--- start ---
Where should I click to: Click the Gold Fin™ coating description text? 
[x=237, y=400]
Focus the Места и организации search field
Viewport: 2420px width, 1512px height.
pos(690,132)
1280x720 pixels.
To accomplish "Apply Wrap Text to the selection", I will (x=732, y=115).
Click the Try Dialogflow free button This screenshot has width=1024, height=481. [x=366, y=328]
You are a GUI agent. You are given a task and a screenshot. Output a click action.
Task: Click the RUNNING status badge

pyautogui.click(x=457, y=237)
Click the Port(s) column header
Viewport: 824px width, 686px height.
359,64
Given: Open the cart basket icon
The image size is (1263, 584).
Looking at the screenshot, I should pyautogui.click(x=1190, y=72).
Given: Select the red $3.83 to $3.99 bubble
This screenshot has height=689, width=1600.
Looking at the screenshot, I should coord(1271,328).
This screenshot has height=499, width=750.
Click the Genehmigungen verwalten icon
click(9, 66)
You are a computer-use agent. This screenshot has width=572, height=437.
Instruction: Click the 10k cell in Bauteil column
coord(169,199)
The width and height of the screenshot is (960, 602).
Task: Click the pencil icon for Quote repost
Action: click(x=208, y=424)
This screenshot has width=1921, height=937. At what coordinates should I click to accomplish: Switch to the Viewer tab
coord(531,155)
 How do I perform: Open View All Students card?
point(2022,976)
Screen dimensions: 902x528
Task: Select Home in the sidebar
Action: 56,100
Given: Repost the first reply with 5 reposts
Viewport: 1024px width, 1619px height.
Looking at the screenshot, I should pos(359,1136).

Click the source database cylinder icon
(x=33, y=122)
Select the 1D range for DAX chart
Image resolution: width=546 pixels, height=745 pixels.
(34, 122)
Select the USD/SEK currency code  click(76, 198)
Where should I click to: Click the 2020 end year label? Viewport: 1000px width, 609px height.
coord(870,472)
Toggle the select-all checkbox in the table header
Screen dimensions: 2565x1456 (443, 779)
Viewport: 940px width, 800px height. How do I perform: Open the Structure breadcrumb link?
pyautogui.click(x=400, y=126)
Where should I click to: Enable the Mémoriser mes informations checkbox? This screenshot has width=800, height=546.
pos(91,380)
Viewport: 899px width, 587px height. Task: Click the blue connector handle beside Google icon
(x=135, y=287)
--- end ---
Task — Print the full listing above verbatim, every line in its original order and with no character altered.

Written reply —
Where should I click to: Click the Gold Fin™ coating description text? 
[x=237, y=400]
Focus the Места и организации search field
Viewport: 2420px width, 1512px height.
pos(690,132)
1280x720 pixels.
To accomplish "Apply Wrap Text to the selection", I will (x=732, y=115).
Click the Try Dialogflow free button This screenshot has width=1024, height=481. [x=366, y=328]
You are a GUI agent. You are given a task and a screenshot. Output a click action.
Task: Click the RUNNING status badge

pyautogui.click(x=457, y=237)
Click the Port(s) column header
Viewport: 824px width, 686px height.
359,64
Given: Open the cart basket icon
The image size is (1263, 584).
Looking at the screenshot, I should pyautogui.click(x=1190, y=72).
Given: Select the red $3.83 to $3.99 bubble
This screenshot has height=689, width=1600.
Looking at the screenshot, I should coord(1271,328).
This screenshot has height=499, width=750.
Click the Genehmigungen verwalten icon
click(9, 66)
You are a computer-use agent. This screenshot has width=572, height=437.
Instruction: Click the 10k cell in Bauteil column
coord(169,199)
The width and height of the screenshot is (960, 602).
Task: Click the pencil icon for Quote repost
Action: click(x=208, y=424)
This screenshot has width=1921, height=937. At what coordinates should I click to accomplish: Switch to the Viewer tab
coord(531,155)
 How do I perform: Open View All Students card?
point(2022,976)
Screen dimensions: 902x528
Task: Select Home in the sidebar
Action: 56,100
Given: Repost the first reply with 5 reposts
Viewport: 1024px width, 1619px height.
Looking at the screenshot, I should pos(359,1136).

Click the source database cylinder icon
(x=33, y=122)
Select the 1D range for DAX chart
Image resolution: width=546 pixels, height=745 pixels.
(34, 122)
Select the USD/SEK currency code  click(76, 198)
Where should I click to: Click the 2020 end year label? Viewport: 1000px width, 609px height.
coord(870,472)
Toggle the select-all checkbox in the table header
Screen dimensions: 2565x1456 (443, 779)
Viewport: 940px width, 800px height. How do I perform: Open the Structure breadcrumb link?
pyautogui.click(x=400, y=126)
Where should I click to: Enable the Mémoriser mes informations checkbox? This screenshot has width=800, height=546.
pos(91,380)
Viewport: 899px width, 587px height. Task: Click the blue connector handle beside Google icon
(x=135, y=287)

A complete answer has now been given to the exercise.